The corporate media’s coverage [1, 2, 3, 4, 5, 6, 7, 8, 9, 10, 11, 12] was mostly OK (sticking to the facts rather than twisting them), but there’s already spin from patent lawyers, such as this article by James M. Singer from Fox Rothschild LLP. Its headline states “Supreme Court Delivers Blow To ‘Abstract’ Software Patents, While Stating That Software Still Can Be Patent-Eligible” (the latter part conveys bias).

Here is another example of distortion, with the headline “Supreme Court blow to software ‘patent trolls’”. It’s a weird type of spin, similar to “US Supreme Court squares up to software patent trolls with stricter rules” (from Microsoft-friendly site). Well, the ruling does not say anything about trolls, it speaks about scope. Here is a headline that says “US Supreme Court deals major blow against software patents and patent trolls”, again introducing a discussion about “trolls” where none really existed. SCOTUS dealt with patent scope, so to twist/shape this into something else is simply inadequate.

Watch how Microsoft booster Richard Waters twists the facts, by going with the deceiving headline “Software patents survive US Supreme Court test”. This lousy journalist is a longtime Microsoft spinner (who told lies) and he has just told readers the very opposite of what happened. Richard Waters makes the Financial Times look no better than Fox ‘news’ (AP and CNN did get it right this time).

Now, watch how a typical lawyers’ firm approaches the subject of software patents or business method patents. A patent lawyer from Stuart Meyer, Partner, IP Group, Fenwick & West LLP pretends there is a lot of uncertainty after the decision, which is a common technique for preserving the status quo (pretending that a ruling changed nothing at all due to lack of clarity). It is very clear what SCOTUS has just done, but prepare for patent lawyers all around the world to storm and press and do some revisionism.

The SCOTUS decision would do more to help than all those so-called ‘reforms’ that achieve nothing serious, except perhaps the claim that something has been done (a distraction).

Another lawyer, Matt Levy , continues to divert attention to patent trolls.
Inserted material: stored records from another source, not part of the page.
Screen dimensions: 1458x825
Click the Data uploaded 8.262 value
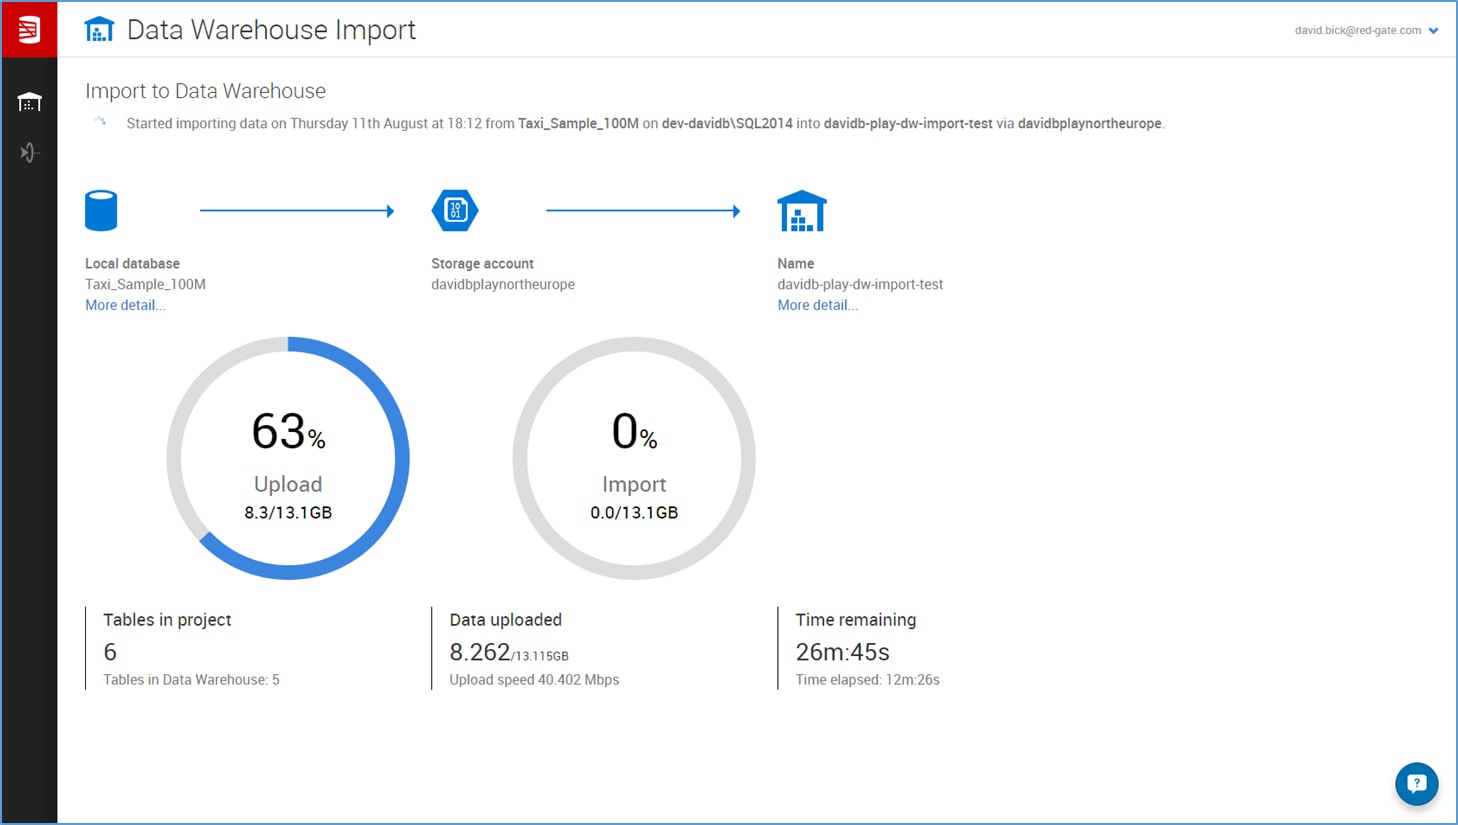click(480, 652)
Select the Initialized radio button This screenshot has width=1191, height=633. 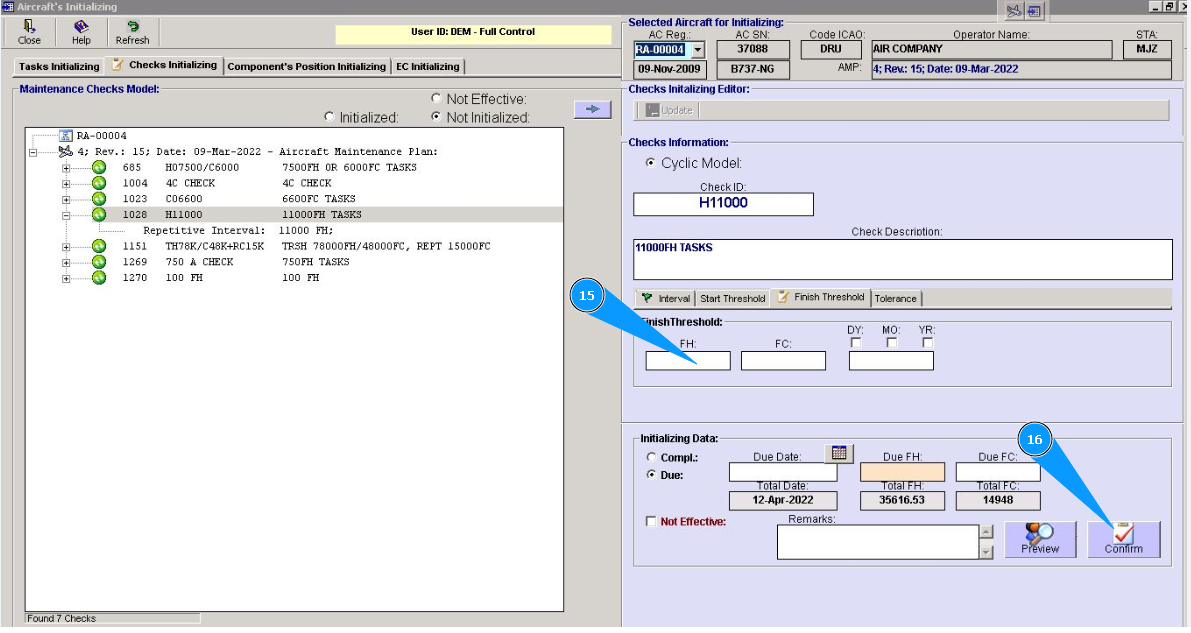pyautogui.click(x=330, y=117)
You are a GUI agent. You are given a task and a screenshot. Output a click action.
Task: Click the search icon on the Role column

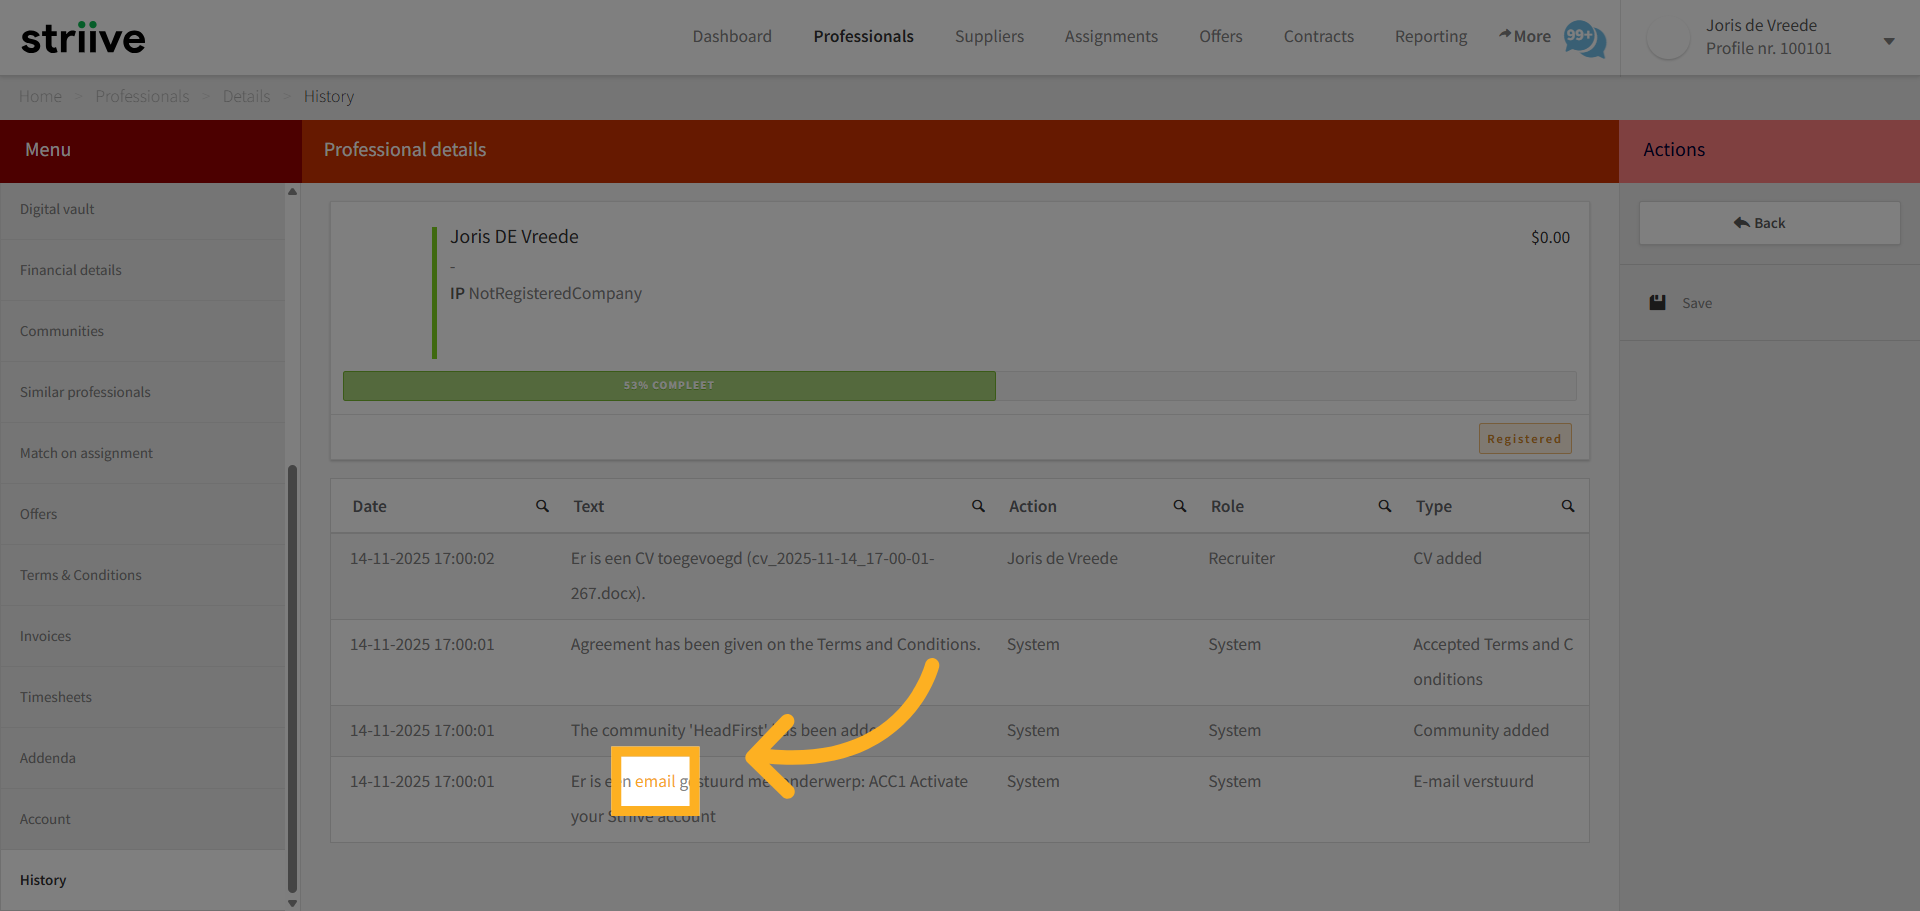1384,506
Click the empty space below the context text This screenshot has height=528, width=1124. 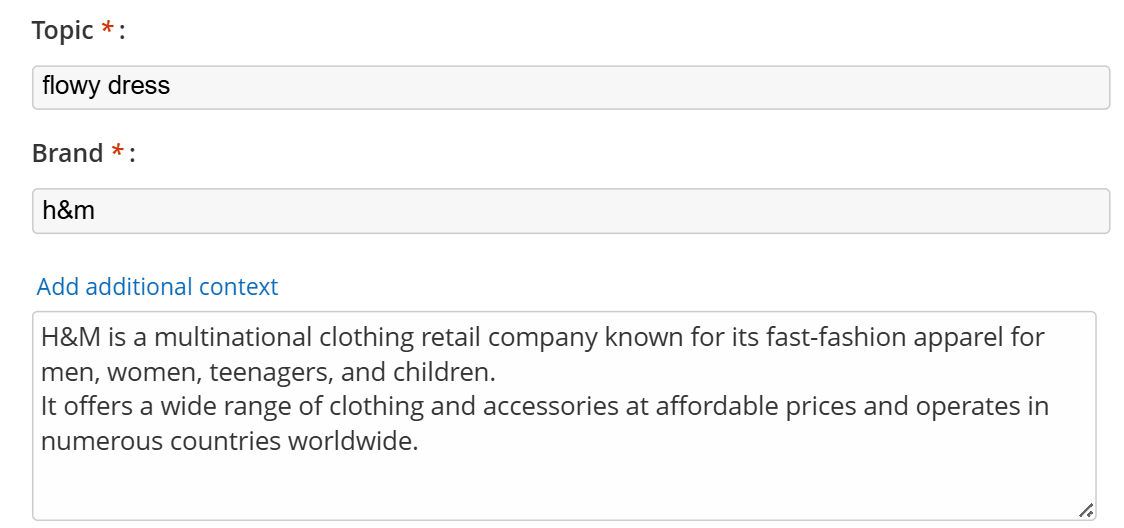(560, 485)
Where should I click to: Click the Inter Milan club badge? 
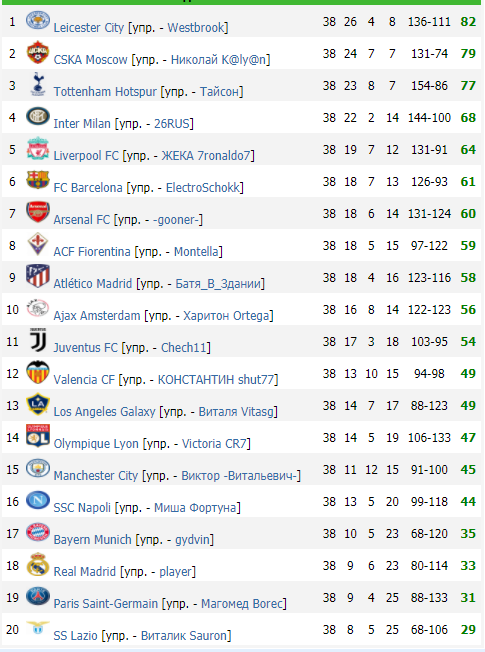(38, 116)
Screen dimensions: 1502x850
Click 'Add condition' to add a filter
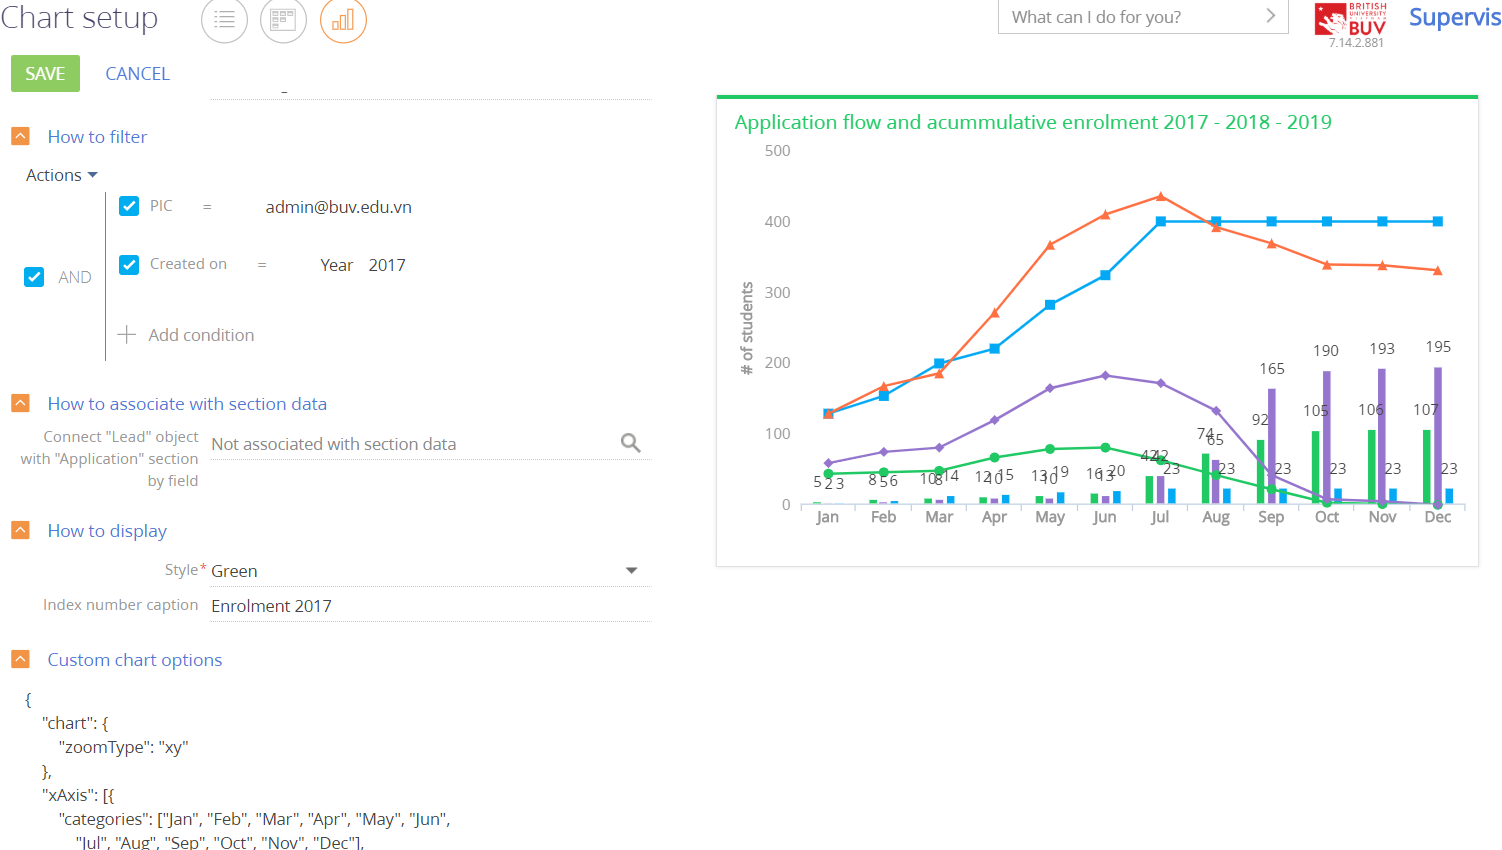[186, 335]
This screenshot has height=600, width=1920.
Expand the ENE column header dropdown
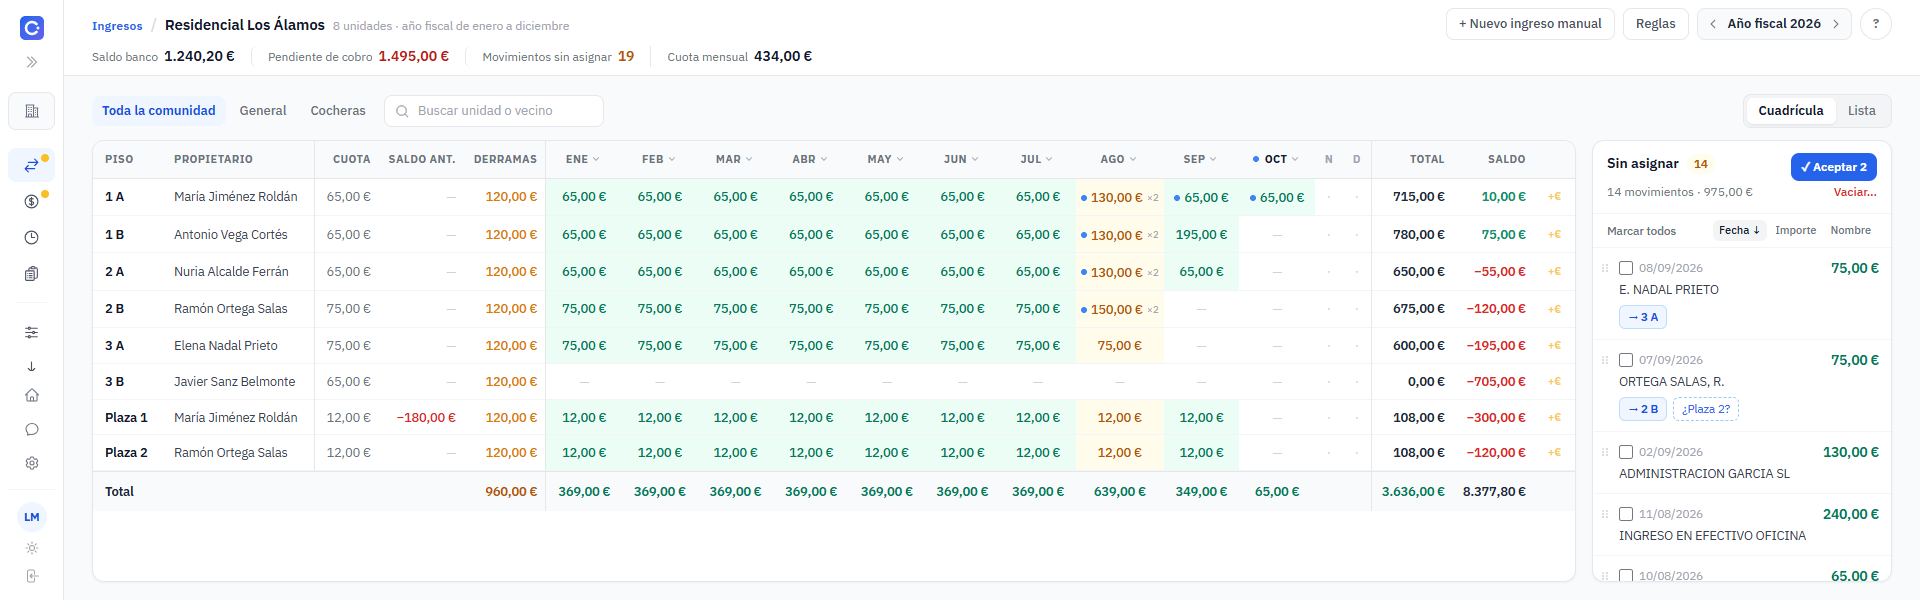tap(583, 160)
To quote his latest analysis: “Yesterday, the Supreme Court released its final patent opinion of the term, Alice v. CLS Bank. This case should help clarify the patent eligibility of software, and improve patent quality, but we’re still going to need patent reform legislation to really fix the problems in the patent system that are exploited by patent trolls.”

Nonsense. As many trolls use software patents, it is scope we should be striving to change. Some very large trolls like Microsoft would not be impeded by a reform that deals with small “trolls”. Patent Progress, the site of Levy, always focuses only on trolls; perhaps his goal is not to get rid of software patents but to merely change the landscape of litigation. Here he is speaking about trolls, including Intellectual Ventures, conveniently failing to mention the company behind it or that company’s record of racketeering with patents. “And earlier this week,” said this one post. “Matt Levy explained why the demand letter bills are insufficient to fix the patent troll problem.”

Matt Levy should be doing more to tackle software patents. The same goes for Steph from this trolls-focused site which asks: “You know what the biggest problem with patent trolls is? Oh sure, it’s that they cost companies buckets of money and stifle innovation by shutting down start ups. Those are bad, of course, but the real tragedy here is that they make people like Chris Hulls call someone a “piece of shit” and then look stupid in the process.”

The focus on trolls is the reason we stopped covering patent issues for nearly a year. Here we have an important decision regarding software patents, but people who claim to be pursuing “patent progress” carry on talking about trolls, as if they simply fail to see the broader issue and the ultimate solution to spurious litigation.